Begin
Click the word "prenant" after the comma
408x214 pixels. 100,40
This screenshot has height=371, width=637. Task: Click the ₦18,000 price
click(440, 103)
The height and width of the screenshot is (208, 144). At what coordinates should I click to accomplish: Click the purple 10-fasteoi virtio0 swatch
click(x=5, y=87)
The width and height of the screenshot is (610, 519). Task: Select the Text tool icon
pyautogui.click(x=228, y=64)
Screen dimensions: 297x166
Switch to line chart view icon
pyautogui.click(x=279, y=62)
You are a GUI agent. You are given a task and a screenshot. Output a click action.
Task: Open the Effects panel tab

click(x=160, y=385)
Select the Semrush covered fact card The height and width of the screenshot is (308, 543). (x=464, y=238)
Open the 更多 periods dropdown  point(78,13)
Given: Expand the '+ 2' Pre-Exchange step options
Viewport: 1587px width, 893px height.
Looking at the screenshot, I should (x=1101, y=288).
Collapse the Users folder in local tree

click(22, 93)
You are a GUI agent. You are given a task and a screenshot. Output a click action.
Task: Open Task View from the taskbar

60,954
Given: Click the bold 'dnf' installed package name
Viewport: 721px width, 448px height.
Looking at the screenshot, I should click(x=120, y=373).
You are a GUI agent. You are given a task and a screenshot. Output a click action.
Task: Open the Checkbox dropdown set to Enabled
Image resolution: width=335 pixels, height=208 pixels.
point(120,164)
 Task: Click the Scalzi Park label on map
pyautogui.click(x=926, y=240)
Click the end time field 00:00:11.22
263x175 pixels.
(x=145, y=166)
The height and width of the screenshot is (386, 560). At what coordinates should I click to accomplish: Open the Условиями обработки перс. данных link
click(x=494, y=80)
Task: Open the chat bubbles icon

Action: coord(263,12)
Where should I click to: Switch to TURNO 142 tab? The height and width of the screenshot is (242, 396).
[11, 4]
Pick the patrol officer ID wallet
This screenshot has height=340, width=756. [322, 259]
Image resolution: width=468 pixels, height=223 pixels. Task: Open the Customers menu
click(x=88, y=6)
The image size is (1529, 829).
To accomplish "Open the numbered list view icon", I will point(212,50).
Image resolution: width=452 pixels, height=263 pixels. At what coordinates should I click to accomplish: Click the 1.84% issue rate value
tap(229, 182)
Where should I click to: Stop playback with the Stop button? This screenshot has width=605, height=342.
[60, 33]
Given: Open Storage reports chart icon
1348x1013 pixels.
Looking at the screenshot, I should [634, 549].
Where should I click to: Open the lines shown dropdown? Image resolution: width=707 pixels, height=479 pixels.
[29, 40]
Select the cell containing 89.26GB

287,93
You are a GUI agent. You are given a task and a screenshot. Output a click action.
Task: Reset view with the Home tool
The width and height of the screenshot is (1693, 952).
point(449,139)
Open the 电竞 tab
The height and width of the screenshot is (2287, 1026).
End
Convert the data from the line containing "Select the Semrush" down to the line containing "click(22, 93)", both included, into a numbered list, leaving out blank lines.

1. Select the Semrush covered fact card The height and width of the screenshot is (308, 543). (x=464, y=238)
2. Open the 更多 periods dropdown  point(78,13)
3. Given: Expand the '+ 2' Pre-Exchange step options
4. Viewport: 1587px width, 893px height.
5. Looking at the screenshot, I should (x=1101, y=288).
6. Collapse the Users folder in local tree
7. click(22, 93)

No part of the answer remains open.